**Data for the task:**
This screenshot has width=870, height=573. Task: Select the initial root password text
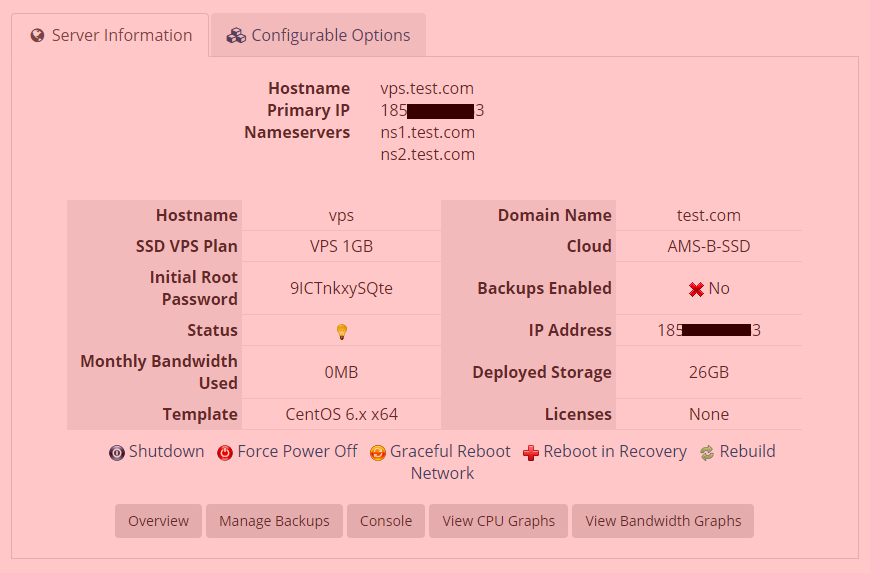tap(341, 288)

---

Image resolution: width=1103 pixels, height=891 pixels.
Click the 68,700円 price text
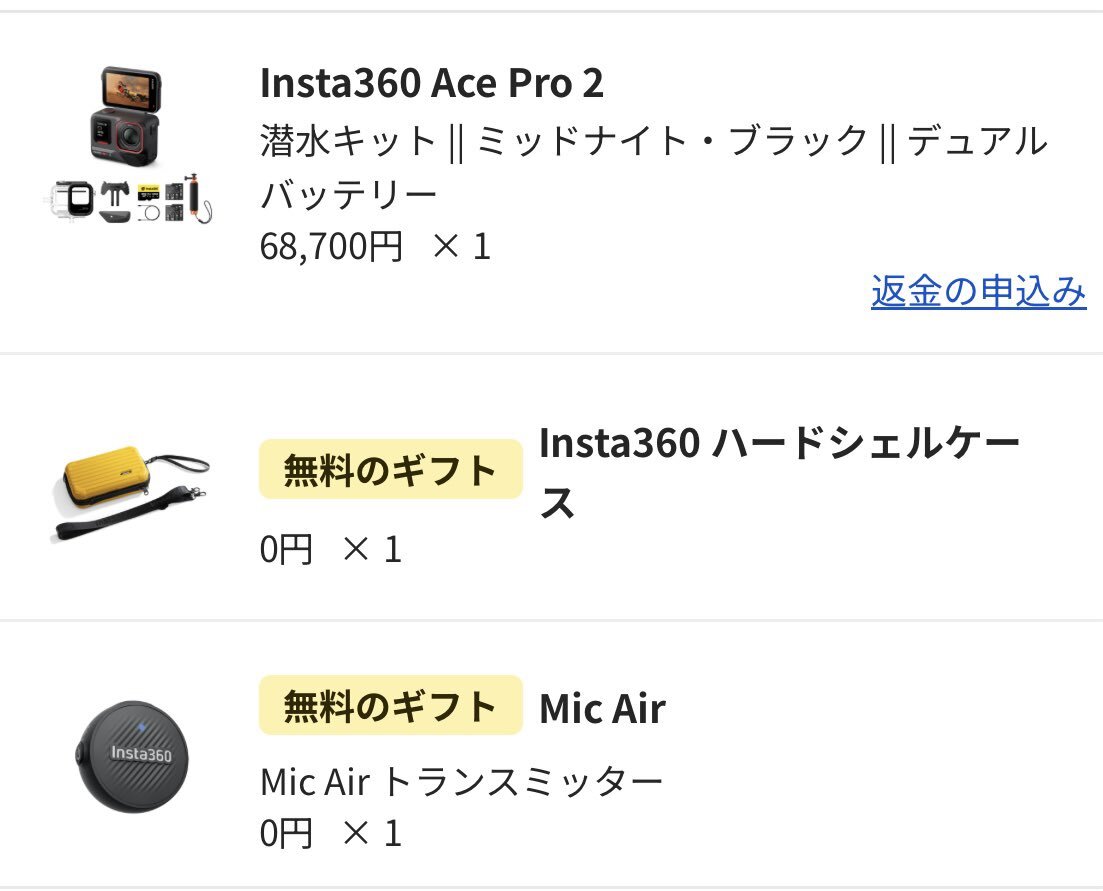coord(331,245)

**Aim of the exercise:** List each line in the entries above that contains the word "width". Case counts.

**Answer to this exercise:**
This screenshot has width=870, height=573. Task: Select the initial root password text
Image resolution: width=1103 pixels, height=891 pixels.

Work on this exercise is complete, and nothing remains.